Mr. Davis recalled that it was just ten years ago today, amid a drizzling downpour that failed to dampen the enthusiasm of Nazi orators, and with torches and a huge bonfire lighting up the Opera Square, that 40,000 Germans assembled to watch fanatical students burn and destroy stacks of “un-German” books that millions have read and enjoyed the world over. As the crowd cheered, a student barker shouted off the names of the “un-German” authors from a Nazi index expurgatorius: “Sigmund Freud–for falsifying our history and degrading its great figures;” Emil Ludwig–for literary rascality and high treason against Germany;” “Erich Maria Remarque–for degrading the German language and the highest patriotic ideal.”

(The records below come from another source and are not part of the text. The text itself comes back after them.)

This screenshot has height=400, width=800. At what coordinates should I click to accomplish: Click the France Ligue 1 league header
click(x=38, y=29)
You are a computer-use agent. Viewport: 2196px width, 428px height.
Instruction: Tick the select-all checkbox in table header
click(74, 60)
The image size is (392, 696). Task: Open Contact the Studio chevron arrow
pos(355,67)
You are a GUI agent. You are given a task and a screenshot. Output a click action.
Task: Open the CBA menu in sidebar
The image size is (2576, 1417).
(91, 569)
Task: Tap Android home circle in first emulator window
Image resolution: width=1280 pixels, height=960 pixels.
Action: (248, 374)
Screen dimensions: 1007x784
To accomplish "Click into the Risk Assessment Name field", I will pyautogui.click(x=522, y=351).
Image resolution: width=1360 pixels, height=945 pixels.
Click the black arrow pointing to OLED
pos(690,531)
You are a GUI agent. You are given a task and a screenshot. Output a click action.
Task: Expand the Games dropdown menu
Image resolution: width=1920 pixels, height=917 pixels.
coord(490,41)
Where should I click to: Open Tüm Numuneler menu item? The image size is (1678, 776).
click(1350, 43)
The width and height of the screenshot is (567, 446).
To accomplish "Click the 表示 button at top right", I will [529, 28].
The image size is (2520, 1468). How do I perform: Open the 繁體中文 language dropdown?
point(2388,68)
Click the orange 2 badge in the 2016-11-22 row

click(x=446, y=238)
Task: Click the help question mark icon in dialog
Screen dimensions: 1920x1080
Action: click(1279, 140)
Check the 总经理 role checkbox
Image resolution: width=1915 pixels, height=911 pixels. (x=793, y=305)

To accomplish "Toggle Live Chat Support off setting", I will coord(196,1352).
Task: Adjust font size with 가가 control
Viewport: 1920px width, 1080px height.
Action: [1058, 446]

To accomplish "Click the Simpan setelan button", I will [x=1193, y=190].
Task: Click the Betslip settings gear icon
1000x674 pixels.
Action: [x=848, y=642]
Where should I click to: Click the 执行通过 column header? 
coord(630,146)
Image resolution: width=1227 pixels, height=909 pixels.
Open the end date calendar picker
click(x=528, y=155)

“All told, the Nazi bonfires that day consumed 25,000 books, including the Bible and the works of Heinrich Heine, Thomas Mann, Albert Einstein, Arthur Schnitzler, Karl Marx, Lion Feuchtwanger, Franz Werfel, Ernst Toller, and Stefan and Arnold Zweig,” Mr. Davis said. “Also burned were books by such American authors as Ernest Hemingway, Theodore Dreiser, John Dos Passos, Jack London and Helen Keller. Since the occupation of most of Europe, tens of thousands of other books and pamphlets have been banned, burned and destroyed.”